Gliński przyszedł do RMF FM z pożyczonym zegarkiem na ręku. Mazurek nie przepuścił okazji, by o to zapytać

Paweł Kalisz
Premier Piotr Gliński przyszedł do studia radiowego z pożyczonym zegarkiem na ręku i nie byłoby w tym nic szczególnego, gdyby nie pewien szczegół. Minister wyjaśnił, że dzięki temu pamięta o córce w każdym momencie, gdy spojrzy na czerwony zegarek który pożyczył właśnie od niej.
Piotr Gliński prezentuje zegarek, który pożyczył od córki. Fot. Screen / RMF FM
Zegarek dla jednych jest wyznacznikiem luksusu, inni traktują go jako element biżuterii, ale są i tacy, dla których to zwykłe narzędzie do odmierzania czasu i nie przykładają wagi do wyglądu, wartości czy marki. Do tych ostatnich najwyraźniej należy wicepremier Piotr Gliński.

Gliński przyszedł do studia RMF FM z tanim czerwonym zegarkiem na ręku. Gdy prowadzący rozmowę zagaił polityka o czasomierz, ten z rozbrajającą szczerością wyznał, że w tych sprawach jest abnegatem i liczy się dla niego tylko to, żeby zegarek pokazywał właściwą godzinę. Ale to nie wszystko, czego Robert Mazurek dowiedział się od wicepremiera.


– Podarowałem go kiedyś mojej córce, a że mój się zepsuł, to pożyczyłem od niej – powiedział dziennikarzowi polityk PiS. Zapewnił, że dzięki temu, że ma go teraz na ręce, zegarek w każdej chwili przypomina mu o córce.

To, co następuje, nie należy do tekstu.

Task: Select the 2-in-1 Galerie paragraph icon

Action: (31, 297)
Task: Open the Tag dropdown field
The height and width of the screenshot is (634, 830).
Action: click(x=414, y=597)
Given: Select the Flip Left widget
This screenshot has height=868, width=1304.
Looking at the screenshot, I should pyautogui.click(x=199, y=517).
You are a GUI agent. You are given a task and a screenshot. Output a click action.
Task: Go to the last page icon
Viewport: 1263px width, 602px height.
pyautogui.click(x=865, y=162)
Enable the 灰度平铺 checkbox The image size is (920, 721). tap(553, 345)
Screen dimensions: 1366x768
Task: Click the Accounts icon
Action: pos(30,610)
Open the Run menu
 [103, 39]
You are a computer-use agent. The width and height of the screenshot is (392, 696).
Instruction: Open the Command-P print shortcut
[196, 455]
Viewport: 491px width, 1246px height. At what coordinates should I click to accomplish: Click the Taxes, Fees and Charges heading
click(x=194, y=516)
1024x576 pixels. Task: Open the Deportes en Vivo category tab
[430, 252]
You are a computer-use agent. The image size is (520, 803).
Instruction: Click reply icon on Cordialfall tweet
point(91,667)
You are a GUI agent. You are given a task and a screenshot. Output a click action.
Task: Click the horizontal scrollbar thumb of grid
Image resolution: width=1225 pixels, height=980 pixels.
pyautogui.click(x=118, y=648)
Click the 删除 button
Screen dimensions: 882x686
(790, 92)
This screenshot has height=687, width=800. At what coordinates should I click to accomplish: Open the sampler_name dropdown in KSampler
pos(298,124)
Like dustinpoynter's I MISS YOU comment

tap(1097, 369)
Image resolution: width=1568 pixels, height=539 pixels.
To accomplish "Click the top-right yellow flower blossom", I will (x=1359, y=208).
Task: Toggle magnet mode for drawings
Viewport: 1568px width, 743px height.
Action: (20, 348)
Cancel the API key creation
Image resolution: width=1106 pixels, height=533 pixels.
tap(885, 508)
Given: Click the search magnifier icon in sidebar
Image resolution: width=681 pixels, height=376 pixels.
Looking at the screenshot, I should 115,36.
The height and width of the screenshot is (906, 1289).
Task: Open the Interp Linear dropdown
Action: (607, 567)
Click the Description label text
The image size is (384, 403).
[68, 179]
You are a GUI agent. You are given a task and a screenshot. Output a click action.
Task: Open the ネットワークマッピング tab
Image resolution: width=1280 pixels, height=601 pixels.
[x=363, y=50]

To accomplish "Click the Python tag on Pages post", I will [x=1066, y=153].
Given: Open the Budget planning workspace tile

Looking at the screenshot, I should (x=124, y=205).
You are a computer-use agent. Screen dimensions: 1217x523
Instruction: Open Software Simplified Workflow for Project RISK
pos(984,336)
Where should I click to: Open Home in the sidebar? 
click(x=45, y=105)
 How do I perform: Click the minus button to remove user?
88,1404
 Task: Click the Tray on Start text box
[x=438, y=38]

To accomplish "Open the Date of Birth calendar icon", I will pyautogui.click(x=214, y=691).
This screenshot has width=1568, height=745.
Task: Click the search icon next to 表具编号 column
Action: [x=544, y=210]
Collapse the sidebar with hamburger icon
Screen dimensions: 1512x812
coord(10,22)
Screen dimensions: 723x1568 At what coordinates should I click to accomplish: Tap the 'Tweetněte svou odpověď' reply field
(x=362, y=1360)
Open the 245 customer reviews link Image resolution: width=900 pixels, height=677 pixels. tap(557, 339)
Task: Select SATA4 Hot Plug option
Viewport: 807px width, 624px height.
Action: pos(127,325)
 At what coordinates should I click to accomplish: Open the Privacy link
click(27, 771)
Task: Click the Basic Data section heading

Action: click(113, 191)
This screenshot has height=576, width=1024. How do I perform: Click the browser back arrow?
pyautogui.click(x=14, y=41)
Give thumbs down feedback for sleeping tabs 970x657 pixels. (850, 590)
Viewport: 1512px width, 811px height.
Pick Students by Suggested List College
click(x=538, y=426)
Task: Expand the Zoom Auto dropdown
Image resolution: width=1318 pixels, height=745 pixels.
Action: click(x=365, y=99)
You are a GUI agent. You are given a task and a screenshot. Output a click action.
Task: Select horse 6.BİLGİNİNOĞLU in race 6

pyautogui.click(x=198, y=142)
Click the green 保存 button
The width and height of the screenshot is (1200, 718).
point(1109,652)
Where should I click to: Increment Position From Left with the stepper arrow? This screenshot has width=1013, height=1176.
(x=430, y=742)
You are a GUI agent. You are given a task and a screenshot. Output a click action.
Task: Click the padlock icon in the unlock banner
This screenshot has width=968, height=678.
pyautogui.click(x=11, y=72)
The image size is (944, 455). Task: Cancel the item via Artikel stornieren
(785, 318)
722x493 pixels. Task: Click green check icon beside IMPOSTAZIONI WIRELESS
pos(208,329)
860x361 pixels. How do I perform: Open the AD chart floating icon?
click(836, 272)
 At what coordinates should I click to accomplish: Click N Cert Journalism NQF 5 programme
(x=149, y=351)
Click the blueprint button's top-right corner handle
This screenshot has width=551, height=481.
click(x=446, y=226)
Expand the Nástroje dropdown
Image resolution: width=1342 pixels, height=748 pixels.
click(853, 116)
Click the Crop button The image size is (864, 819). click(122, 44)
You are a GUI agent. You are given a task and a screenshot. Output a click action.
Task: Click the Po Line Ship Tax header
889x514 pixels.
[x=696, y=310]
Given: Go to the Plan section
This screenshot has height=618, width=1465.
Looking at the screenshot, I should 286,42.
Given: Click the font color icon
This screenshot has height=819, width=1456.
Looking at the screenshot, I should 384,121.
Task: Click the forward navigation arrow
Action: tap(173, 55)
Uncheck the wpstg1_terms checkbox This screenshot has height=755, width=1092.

Tani czerwony czasomierz z pewnością nie jest przedmiotem, który polityk powinien wpisać do oświadczenia majątkowego. A trzeba pamiętać, że zegarki są bardzo ważne w życiu polityka. Drogi zegarek załamał karierę ministra Sławomira Nowaka, z powodu czasomierza ma też kłopoty Stanisław Gawłowski.